To perform these measurements, I would use a combination of computational design, automated experimental optimization, and fluorescence-based readout.

First, I would use Benchling to annotate and organize all DNA constructs and sensing modules. Then I would use NUPACK to evaluate nucleic acid folding and identify sequence architectures with lower OFF-state leakage and better trigger accessibility. I would also use ODE-based kinetic modeling to simulate the sensing cascade and predict how DNAzyme cleavage, trigger release, Cas12a activation, and reporter cleavage affect the final fluorescence output.

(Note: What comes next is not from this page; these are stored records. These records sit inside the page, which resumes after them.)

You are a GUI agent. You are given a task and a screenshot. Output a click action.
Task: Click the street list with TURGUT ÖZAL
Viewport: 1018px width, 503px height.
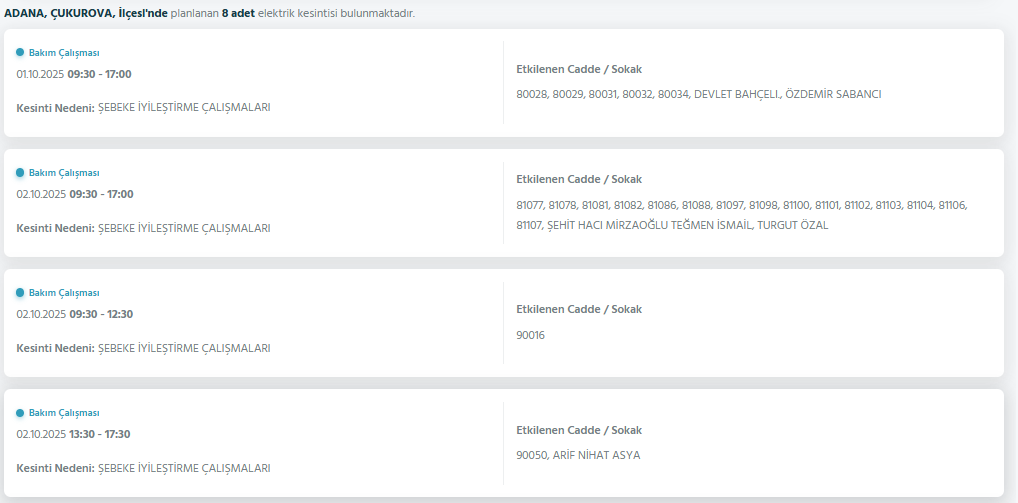741,215
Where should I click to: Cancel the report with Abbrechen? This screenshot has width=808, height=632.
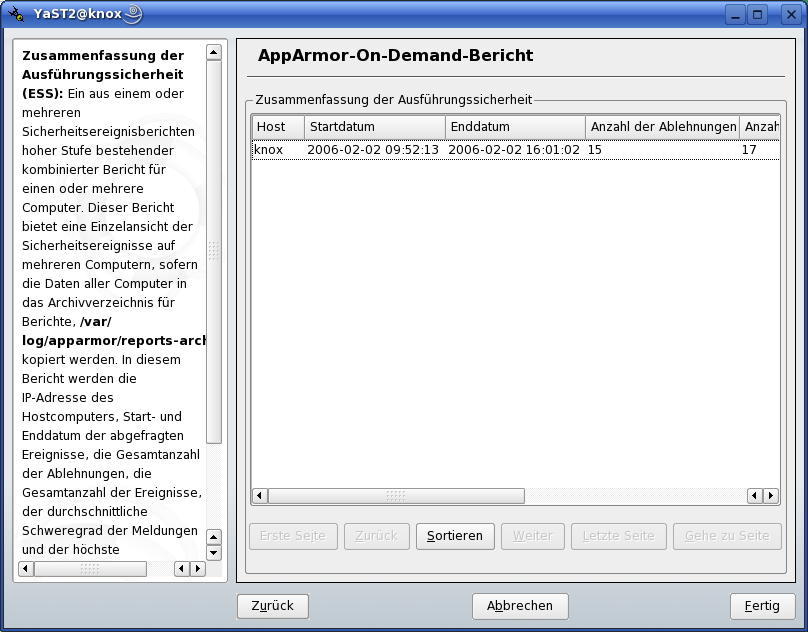pyautogui.click(x=520, y=606)
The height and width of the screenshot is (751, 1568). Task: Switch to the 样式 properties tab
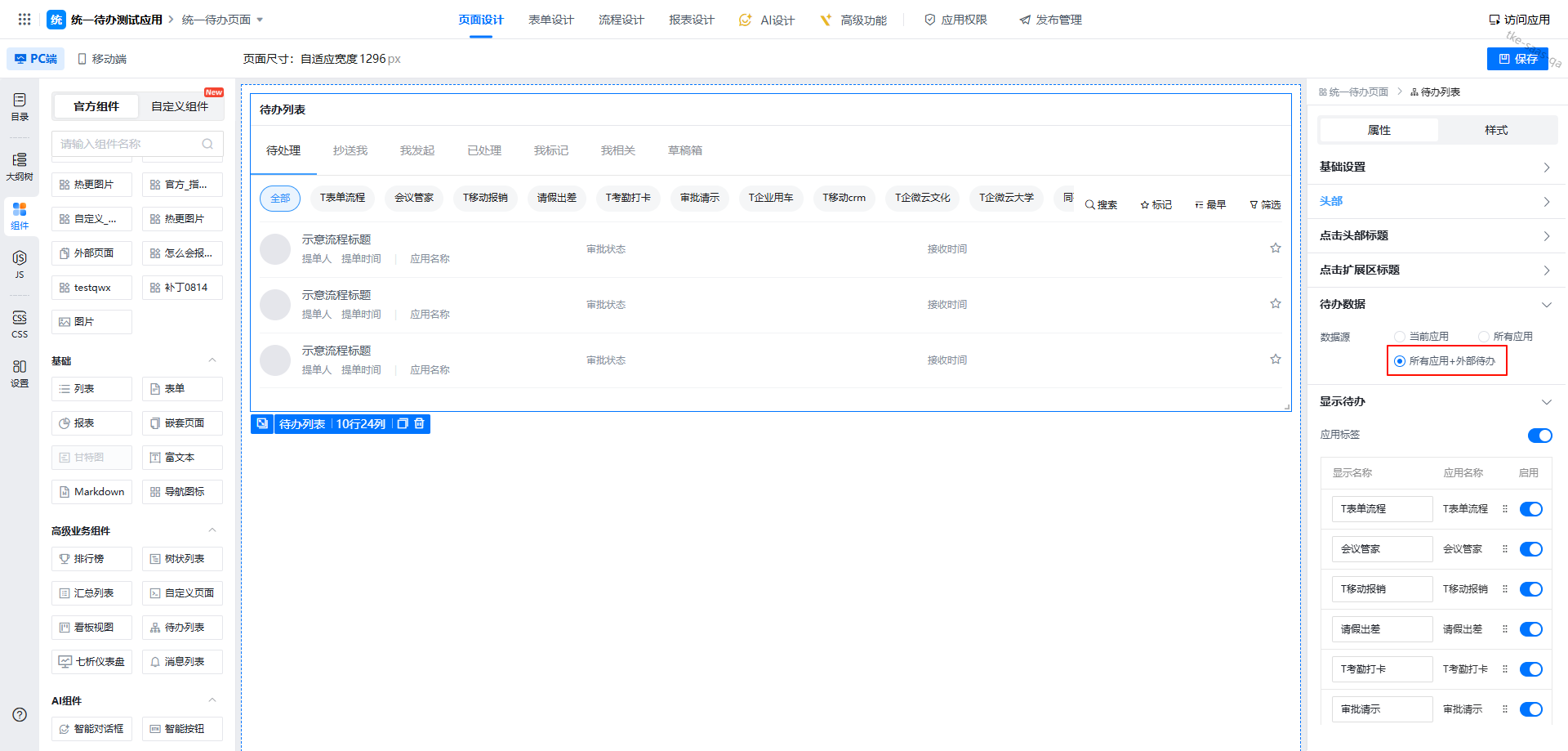[1495, 130]
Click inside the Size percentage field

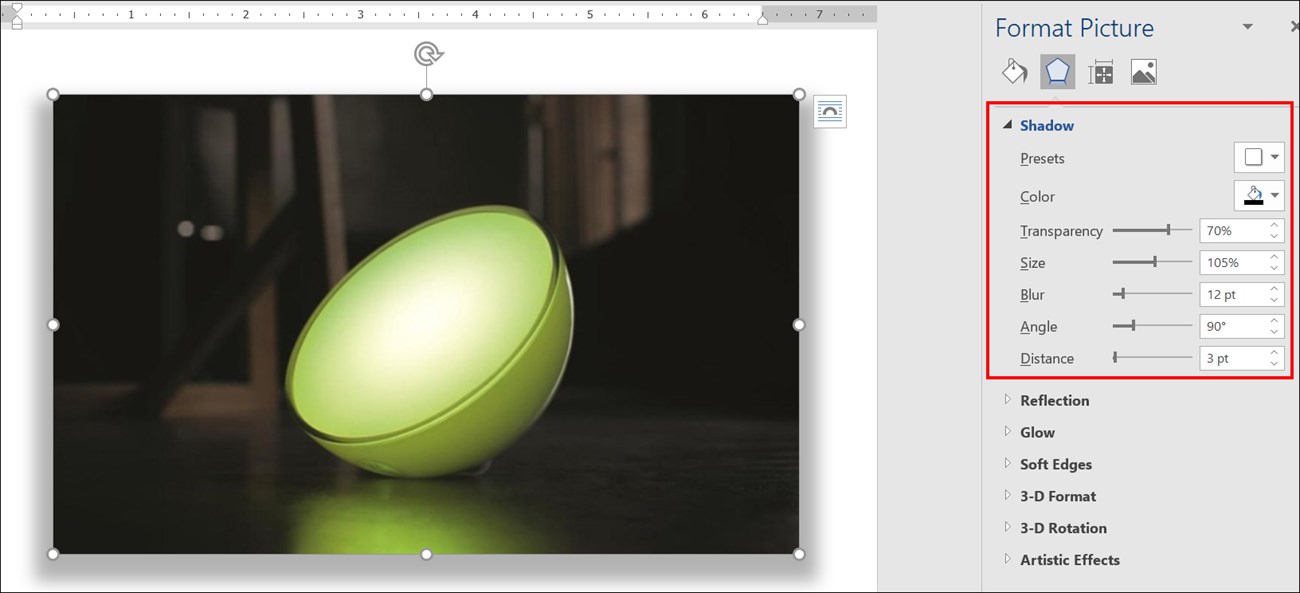(x=1232, y=263)
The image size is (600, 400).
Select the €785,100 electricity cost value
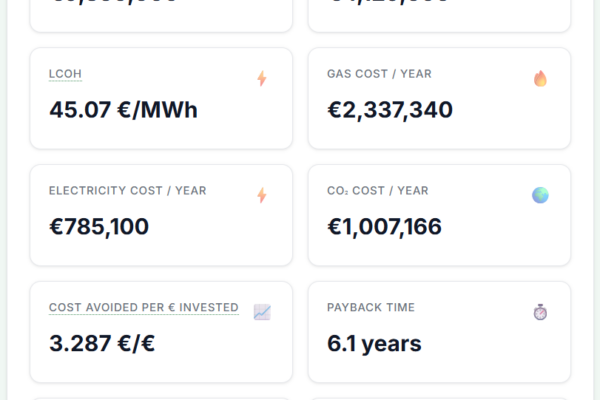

For experimental measurements, I would use an Opentrons OT-2 liquid handler to run multidimensional optimization screens across parameters such as pH, Mg²⁺ concentration, reporter concentration, and DNAzyme/Cas12a stoichiometry. The main readout would be measured using a fluorescence plate reader or a similar fluorescence detection instrument. If needed, complementary validation could also include gel electrophoresis to verify cleavage products or nucleic acid integrity.

Overall, the key technologies in this project are:

  • DNA construct design
  • Nucleic acid secondary-structure analysis
  • Kinetic simulation and modeling
  • Automated liquid handling
  • Fluorescence-based biosensing
  • Potential future portable assay formats for environmental monitoring

This measurement strategy is designed to evaluate whether the sensor is modular, sensitive, selective, and suitable for future translation into a portable lead-detection platform.

Figure 6. Modular Pb2+ DNAzyme–Cas12a biosensor concept for the final project. Figure 6. Modular Pb2+ DNAzyme–Cas12a biosensor concept for the final project.

Figure 6. Proposed modular biosensor architecture for Pb2+ detection, in which a Pb2+-responsive DNAzyme releases a nucleic acid trigger that activates Cas12a collateral cleavage and generates an amplified fluorescent readout.